Institute of Certified Public Accountants of Kenya
- ICPAK Official Logo
- Abbreviation: ICPAK
- Established: 1978; 48 years ago
- Type: Professional Association
- Professional title: Certified Public Accountant - Kenya
- Headquarters: CPA Centre, Nairobi, Kenya
- Region served: Kenya
- Services: Accountancy
- Key people: CPA Prof Elizabeth Kalunda (Chairman) CPA Dr. Grace Kamau, PhD (CEO)
- Website: www.icpak.com

= Institute of Certified Public Accountants of Kenya =

The Institute of Certified Public Accountants of Kenya (ICPAK) is a professional body for certified public accountants (CPAs) in Kenya. ICPAK is a full member of the International Federation of Accountants and the Pan African Federation of Accounting.

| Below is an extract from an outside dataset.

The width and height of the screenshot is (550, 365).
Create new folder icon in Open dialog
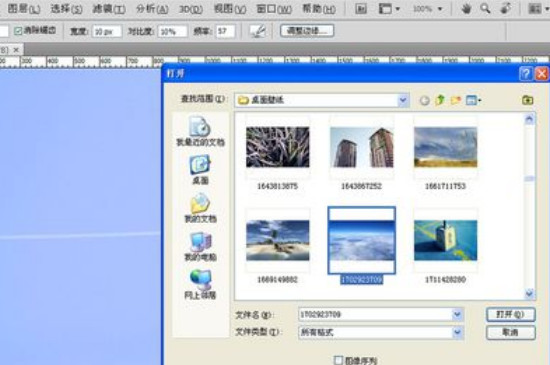(456, 101)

The Institute of Certified Public Accountants of Kenya (ICPAK) is the statutory body established under the Accountants Act No. 15 of 2008 to develop and regulate the accountancy profession in Kenya.

ICPAK is a member of the International Federation of Accountants (IFAC) and the Pan African Federation of Accountants (PAFA), which are global and regional bodies representing the accountancy profession.

== Governance ==
ICPAK is governed by a twelve-person council is chaired by CPA Prof Elizabeth Kalunda as the National Chairman and Dr Grace Kamau (PhD) as the CEO.

== KCA University ==
ICPAK founded Kenya College of Accountancy (KCA) in May 1989 to improve the quality of accountancy and financial management training in the country. The college applied to the Commission for Higher Education (CHE) for university status in the year 2000 and received a Letter of Interim Authority (LIA) on 26 July 2007 to operate as a university. The institution's name was thus changed to KCA University.

KCA University shares it main campus with the ICPAK headquarters and maintains satellite colleges under the School of Professional Programmes in Githunguri, Kericho, Eldoret, Kisumu and Kitengela.